Avec ses 1,2 million d’habitants, Tbilissi héberge plus d’un tiers de la population géorgienne. Elle est le poumon économique du pays et son urbanisme un parfait témoin de l’histoire nationale. Ici, blocs soviétiques, maisons du XIXe siècle et immeubles modernes se côtoient et s'entremêlent.
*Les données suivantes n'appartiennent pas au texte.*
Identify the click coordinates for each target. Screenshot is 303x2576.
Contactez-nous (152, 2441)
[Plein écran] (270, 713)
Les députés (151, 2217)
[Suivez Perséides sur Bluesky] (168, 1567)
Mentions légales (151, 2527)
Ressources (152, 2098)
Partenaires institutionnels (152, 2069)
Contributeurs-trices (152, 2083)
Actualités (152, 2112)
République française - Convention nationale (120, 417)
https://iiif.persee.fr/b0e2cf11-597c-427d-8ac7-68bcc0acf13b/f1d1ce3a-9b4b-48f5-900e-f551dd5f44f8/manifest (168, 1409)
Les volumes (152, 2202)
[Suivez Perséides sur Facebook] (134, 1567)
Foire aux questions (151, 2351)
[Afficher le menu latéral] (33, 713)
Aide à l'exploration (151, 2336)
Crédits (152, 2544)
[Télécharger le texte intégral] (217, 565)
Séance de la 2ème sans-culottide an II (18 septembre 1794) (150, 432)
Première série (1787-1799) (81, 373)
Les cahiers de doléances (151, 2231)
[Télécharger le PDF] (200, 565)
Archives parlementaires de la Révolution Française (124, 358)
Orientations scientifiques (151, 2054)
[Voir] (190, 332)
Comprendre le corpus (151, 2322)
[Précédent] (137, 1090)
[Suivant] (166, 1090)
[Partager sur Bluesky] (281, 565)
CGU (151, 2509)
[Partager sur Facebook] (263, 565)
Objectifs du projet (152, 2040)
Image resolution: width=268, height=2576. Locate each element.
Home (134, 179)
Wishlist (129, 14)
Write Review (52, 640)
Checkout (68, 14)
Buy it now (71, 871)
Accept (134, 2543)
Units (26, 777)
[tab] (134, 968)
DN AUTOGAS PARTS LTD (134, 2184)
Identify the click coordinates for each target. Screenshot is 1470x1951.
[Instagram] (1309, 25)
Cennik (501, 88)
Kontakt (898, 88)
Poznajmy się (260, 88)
En se baladant dans Tbilissi, on est frappé par la multitude d’architectures. Pourquoi de telles disparités ?
Irakli Zhvania : Cette ville est loin d’être uniforme. Il y a ces célèbres balcons, typiques de l’architecture géorgienne que l’on retrouve le long de certaines façades du Old Tbilissi.  Ils permettaient de profiter de l’extérieur. Quand, au XIXe siècle, les styles architecturaux européens ont commencé à apparaître à Tbilissi, ces balcons y ont alors été annexés. À cela se mêle l’héritage soviétique, comme les Khrouchtchevkas, ces blocs d’appartements construits à partir des années 1950. Si l’on regarde plus récemment, Saakachvili a souhaité moderniser la Géorgie en donnant un aspect occidental aux différentes villes du pays. Des bâtiments publics à l’architecture contemporaine ont alors émergé. Comme le Public service hall en 2010. Surnommé « le champignon », il a été construit par un architecte italien. Le hic, c’est que ces nouveaux bâtiments ont parfois été érigés sans consultation publique, ni compétition ou avis d’experts.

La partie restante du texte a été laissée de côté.